A gravidez, 9 meses de extrema importância na relação da mãe (pai)-bebé, implicam uma adaptação física e psíquica ao feto em desenvolvimento e constituem uma oportunidade única de mudança e crescimento.
Os pais vão preparando o seu aparelho psíquico para acolher o bebé que vai nascer, imaginando-o, tendo fantasias, insónias, dúvidas e muitos questionamentos.
Ingredientes emocionais que, quando presentes, também promovem a construção de um espaço relacional fértil dentro de si próprios, para depois receber o bebé nos seus braços e inter-agir com ele, o bebé real. E o que sabemos hoje é que desde o início do desenvolvimento o bebé tem actividade própria.
É um parceiro activo nas interacções que estabelece com os outros e mostra ser capaz de aprender, desde que à sua volta existam expectativas, emoções e disponibilidade para construir com ele laços, necessariamente laços afectivos.
Progressivamente estes sinais carregam-se de sentido entre ele e a mãe e/ou figura cuidadora, numa comunicação recíproca de desejos, expectativas, mensagens, afectos e conteúdos. Mas também de ausências, de atrasos e desencontros.
Também os pais iniciam um grande processo de desenvolvimento que resulta na existência de um “habitante” no útero materno, mais tarde nos seus braços e logo depois no seu lar e já fora do seu controlo.
Trata-se de um processo que traz tremendas exigências a ambos.
Donald Winnicott, pediatra e psicanalista inglês, defendeu que nesta fase tão precoce do desenvolvimento humano “não há tal coisa como um bebé… sempre que se encontra um bebé, encontra-se o cuidado materno e sem cuidado materno não poderia haver um bebé”.
Existe uma grande reciprocidade e complementaridade entre as competências do bebé, incluindo as competências fetais, e as competências [LER_MAIS] do meio ambiente que o circunda, personificado nas suas figuras cuidadoras.
E à medida que vai crescendo sustentado pelo colo e pelo afecto que esse colo tem, o bebé torna-se mais disponível e interessado no mundo que o rodeia, nos outros e em si próprio e os seus horizontes abrem-se.
Este seu interesse para o exterior radica-se nos movimentos de maturação e transformação que viveu no quadro relacional com os seus progenitores.
Por isso, uma mãe e um pai sozinhos, também não existem. Há sempre um bebé que os investe e os torna pais.
Pais calorosos e receptivos ajudam o bebé a ter experiências de si próprio que são promotoras da sua autêntica individualidade.

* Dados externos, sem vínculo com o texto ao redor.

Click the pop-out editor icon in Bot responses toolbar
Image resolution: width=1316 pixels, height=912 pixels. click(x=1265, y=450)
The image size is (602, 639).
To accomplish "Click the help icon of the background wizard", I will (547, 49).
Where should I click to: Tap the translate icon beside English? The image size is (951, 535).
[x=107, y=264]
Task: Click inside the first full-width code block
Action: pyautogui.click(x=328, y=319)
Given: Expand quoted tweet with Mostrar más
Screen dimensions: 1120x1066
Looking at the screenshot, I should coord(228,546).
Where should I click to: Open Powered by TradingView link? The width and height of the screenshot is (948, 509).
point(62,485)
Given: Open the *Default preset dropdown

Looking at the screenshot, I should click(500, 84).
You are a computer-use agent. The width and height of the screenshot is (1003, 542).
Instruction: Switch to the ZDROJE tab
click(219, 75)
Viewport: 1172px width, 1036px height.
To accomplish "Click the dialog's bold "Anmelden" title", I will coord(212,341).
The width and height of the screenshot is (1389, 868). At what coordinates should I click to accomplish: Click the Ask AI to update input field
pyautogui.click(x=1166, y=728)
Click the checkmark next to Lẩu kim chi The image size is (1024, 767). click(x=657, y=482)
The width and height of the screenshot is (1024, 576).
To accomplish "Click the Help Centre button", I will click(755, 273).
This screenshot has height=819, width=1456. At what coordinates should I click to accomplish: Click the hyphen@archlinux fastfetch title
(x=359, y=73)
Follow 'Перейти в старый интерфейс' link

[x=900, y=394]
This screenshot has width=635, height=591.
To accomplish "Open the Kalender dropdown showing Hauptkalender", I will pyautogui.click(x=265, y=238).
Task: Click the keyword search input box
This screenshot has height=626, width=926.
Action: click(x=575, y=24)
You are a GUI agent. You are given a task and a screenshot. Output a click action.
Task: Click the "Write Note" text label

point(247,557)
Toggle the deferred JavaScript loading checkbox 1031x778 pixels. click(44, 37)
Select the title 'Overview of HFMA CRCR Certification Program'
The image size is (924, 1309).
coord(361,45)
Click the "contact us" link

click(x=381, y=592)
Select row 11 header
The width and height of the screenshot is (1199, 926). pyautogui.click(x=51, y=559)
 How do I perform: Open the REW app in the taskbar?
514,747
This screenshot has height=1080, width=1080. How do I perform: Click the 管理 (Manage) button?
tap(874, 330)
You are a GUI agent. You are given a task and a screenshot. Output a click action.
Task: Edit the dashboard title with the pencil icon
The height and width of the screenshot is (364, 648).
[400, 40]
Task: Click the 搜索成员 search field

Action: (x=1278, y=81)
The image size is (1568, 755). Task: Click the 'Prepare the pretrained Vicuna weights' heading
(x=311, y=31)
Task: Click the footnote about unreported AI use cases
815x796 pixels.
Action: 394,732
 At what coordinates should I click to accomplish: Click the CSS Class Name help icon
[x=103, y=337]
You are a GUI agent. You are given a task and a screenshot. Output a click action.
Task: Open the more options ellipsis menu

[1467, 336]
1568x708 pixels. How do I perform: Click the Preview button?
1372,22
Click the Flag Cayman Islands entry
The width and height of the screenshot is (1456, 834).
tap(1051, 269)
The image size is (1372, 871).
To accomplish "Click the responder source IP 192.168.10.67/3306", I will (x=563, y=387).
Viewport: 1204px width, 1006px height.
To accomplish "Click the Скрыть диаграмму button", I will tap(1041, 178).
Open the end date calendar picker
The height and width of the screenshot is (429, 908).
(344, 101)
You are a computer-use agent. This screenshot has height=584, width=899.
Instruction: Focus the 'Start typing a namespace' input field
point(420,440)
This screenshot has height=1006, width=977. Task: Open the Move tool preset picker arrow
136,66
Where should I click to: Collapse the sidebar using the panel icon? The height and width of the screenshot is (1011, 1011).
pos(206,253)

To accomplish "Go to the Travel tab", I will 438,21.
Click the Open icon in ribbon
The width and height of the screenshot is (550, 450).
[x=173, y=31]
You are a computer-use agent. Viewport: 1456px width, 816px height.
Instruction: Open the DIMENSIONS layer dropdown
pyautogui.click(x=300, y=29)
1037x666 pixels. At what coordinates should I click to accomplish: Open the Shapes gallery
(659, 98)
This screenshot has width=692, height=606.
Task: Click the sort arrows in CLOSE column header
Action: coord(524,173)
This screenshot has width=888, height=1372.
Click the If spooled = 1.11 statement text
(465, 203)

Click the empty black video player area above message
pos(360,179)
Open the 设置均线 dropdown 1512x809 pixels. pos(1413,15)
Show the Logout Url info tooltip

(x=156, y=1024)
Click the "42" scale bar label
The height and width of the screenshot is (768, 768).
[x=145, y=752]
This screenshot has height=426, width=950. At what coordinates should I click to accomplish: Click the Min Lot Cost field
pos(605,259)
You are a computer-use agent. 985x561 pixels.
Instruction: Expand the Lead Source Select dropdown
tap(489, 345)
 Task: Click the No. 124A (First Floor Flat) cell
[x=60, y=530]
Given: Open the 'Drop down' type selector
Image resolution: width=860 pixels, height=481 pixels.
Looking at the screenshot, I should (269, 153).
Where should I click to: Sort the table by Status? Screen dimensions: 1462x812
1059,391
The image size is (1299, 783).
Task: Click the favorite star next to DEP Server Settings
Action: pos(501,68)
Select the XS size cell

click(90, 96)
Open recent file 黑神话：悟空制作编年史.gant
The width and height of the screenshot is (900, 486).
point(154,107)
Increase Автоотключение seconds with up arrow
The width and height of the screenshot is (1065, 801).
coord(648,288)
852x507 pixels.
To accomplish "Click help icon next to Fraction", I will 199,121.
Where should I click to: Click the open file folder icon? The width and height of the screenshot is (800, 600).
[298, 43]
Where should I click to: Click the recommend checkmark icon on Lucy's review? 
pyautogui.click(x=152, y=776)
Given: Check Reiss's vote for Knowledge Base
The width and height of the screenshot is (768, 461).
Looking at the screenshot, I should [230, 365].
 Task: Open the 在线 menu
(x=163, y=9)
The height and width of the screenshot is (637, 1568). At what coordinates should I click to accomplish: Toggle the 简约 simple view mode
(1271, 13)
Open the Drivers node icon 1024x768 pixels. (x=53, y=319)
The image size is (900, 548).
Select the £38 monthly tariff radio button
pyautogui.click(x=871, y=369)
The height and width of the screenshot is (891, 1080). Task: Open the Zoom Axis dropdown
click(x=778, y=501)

É a sua identificação com eles que o vai ajudar a lidar com os conflitos emocionais posteriores e característicos do desejo de viver.
Pelo contrário, pais inseguros e pouco disponíveis introduzem enormes brechas afectivas que vão condicionar o Eu verdadeiro, que se torna pouco disponível para a vida, empurrando-o muitas vezes para anos de silêncio
. Foi assim com a Maria (nome fictício), uma vida de submissão, bom comportamento, responsabilidade extrema e dedicação aos pais, dominados por intensas necessidades narcísicas que projectavam na filha, uma substituta da segurança interior que lhes faltava.
E por isso, Maria não pôde edificar uma segurança própria e genuína.
Hoje adulta sente que nunca pôde confiar nos seus próprios sentimentos uma vez que não era capaz de os reconhecer como seus. Também sente não conhecer bem as suas necessidades ao viver como estranha de si própria.
Será agora o nosso desafio na psicoterapia, uma nova relação, atenta e contentora, que permita em segurança e com afecto, o encontro com o seu verdadeiro EU.